PS: Granada is a beautiful, ancient, small city. Today is a little bit cloudy, hope it will be sunny tomorrow. Have to rest after 25 hours’ long journey.

Here is a good news of GoDec (pertaining to our ICML 2011 paper):

**Semi-Soft GoDec** is released. Different from the ordinary GoDec which imposes hard threshholding to both the singular values of the low-rank part L and the entries of the sparse part S, Semi-Soft GoDec adopts **soft thresholding to the entries of S**. This change brings two key advantages:

1) the parameter **k in constraint “card(S)<=k” is now can be automatically determined** by the soft-threshold \tau, thus avoids the situation when k is chosen too large and some part of noise G is leaked into S.

This is some kind of solution to the question from some readers of GoDec, i.e., **how to determine r and k?** We prefer the hard constraint to the rank of L because a controllable rank can significantly reduce the time cost, in addition, the upper bound of the rank r is not hard to determine in most applications. The rest problem is how to choose a good k. If k is selected in a safe range then it will not affect the result, but a k far from the correct value is possible to induce leaks between S and G, which is annoying sometimes. We found soft threholding is a good and natural solution to this problem. While the error is not increased, the time cost is reduced.

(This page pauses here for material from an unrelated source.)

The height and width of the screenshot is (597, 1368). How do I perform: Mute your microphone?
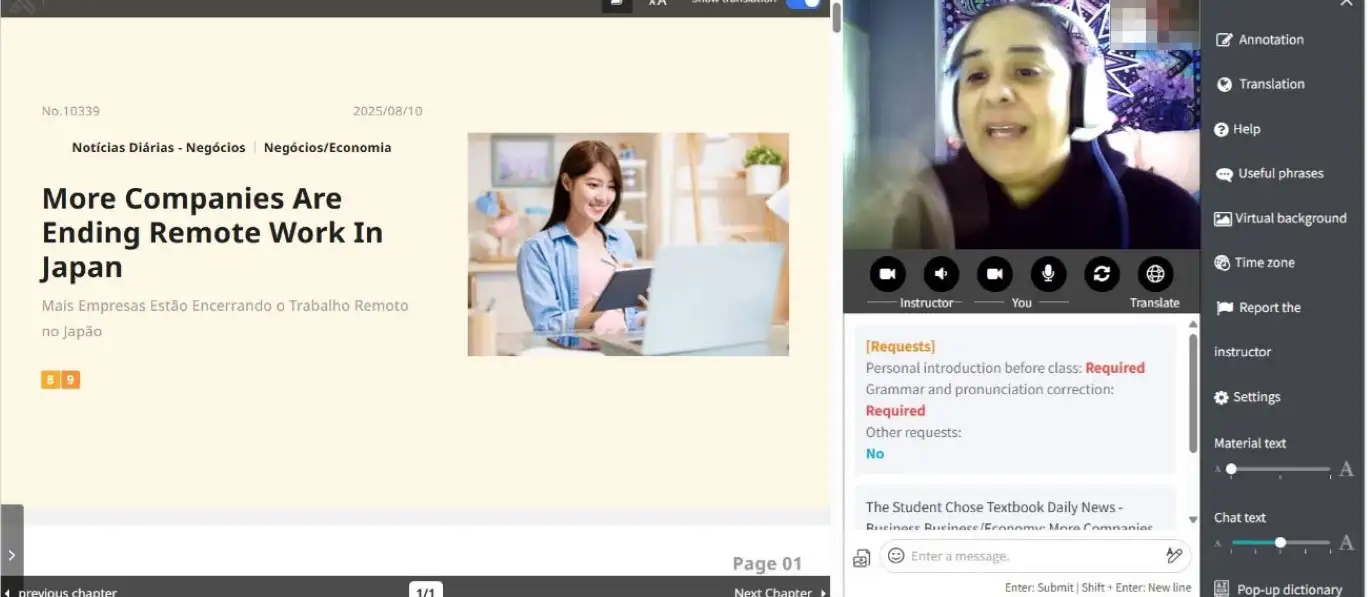1048,274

2) the time cost is substantially smaller than the ordinary GoDec, for example, the background modeling experiments can be accomplished with a speed **4 times faster then ordinary GoDec**, which means almost all the videos shown in our ICML paper can be processed in** less than 10 seconds, while the error is kept the same or even smaller.**

This GoDec variant will be included in our journal version, the **MatLab code** of Semi-Soft GoDec is now available on GoDec website for download. Enjoy it!